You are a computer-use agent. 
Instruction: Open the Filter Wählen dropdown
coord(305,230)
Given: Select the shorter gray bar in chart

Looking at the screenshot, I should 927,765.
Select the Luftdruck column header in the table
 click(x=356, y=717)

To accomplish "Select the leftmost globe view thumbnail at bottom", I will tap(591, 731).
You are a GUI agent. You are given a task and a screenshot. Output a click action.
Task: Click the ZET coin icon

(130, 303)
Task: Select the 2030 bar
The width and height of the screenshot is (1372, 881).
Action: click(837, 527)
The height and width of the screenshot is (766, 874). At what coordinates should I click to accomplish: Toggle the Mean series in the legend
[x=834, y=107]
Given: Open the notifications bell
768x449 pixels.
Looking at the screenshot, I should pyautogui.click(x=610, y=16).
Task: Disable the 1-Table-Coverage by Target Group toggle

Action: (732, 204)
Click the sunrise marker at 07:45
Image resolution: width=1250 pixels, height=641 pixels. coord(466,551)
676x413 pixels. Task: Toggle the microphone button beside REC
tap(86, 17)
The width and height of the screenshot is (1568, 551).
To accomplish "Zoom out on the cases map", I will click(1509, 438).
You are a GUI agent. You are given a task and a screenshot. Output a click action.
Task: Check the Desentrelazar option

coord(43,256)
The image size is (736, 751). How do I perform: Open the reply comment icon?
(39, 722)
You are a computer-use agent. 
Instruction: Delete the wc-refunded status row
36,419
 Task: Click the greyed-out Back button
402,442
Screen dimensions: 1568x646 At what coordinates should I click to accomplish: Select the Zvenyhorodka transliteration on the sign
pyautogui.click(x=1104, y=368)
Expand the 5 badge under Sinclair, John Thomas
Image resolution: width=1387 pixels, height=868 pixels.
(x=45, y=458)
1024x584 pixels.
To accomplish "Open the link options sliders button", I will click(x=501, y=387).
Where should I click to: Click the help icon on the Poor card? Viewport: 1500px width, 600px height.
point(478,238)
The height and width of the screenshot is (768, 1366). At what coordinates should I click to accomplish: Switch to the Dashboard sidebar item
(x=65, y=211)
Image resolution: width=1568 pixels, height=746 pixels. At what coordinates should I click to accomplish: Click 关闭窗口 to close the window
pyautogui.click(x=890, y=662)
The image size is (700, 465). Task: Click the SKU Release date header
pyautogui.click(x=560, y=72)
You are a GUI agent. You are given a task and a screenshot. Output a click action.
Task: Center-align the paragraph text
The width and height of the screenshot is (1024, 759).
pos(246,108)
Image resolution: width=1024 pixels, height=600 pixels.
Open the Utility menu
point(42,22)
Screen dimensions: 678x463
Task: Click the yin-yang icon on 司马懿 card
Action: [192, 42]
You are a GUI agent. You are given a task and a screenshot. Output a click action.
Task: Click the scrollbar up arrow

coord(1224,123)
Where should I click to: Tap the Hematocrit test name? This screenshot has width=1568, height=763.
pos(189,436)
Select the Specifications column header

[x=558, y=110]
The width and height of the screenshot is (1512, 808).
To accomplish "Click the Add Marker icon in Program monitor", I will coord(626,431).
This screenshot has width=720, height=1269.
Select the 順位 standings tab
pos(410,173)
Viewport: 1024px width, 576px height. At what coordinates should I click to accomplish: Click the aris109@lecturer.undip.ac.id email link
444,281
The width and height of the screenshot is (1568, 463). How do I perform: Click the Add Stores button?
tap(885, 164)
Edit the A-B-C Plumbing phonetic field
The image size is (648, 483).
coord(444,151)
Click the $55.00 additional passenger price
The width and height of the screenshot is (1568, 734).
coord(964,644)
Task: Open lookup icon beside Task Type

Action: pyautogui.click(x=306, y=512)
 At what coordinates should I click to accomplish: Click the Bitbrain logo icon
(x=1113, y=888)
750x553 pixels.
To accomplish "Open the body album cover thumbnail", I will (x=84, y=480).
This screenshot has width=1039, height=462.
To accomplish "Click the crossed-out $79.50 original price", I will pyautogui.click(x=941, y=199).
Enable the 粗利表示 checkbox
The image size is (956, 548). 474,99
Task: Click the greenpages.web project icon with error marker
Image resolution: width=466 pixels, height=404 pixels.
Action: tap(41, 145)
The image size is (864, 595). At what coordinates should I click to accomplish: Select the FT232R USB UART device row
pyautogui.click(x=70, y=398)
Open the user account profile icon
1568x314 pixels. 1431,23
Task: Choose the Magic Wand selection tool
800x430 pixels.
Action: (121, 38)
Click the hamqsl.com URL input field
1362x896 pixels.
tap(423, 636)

Assigned task: Set down exactly what runs from the line with "Task: Click the greenpages.web" to the last line of the data above, including both of those lines and no others.

Completed exercise:
Task: Click the greenpages.web project icon with error marker
Image resolution: width=466 pixels, height=404 pixels.
Action: tap(41, 145)
The image size is (864, 595). At what coordinates should I click to accomplish: Select the FT232R USB UART device row
pyautogui.click(x=70, y=398)
Open the user account profile icon
1568x314 pixels. 1431,23
Task: Choose the Magic Wand selection tool
800x430 pixels.
Action: (121, 38)
Click the hamqsl.com URL input field
1362x896 pixels.
tap(423, 636)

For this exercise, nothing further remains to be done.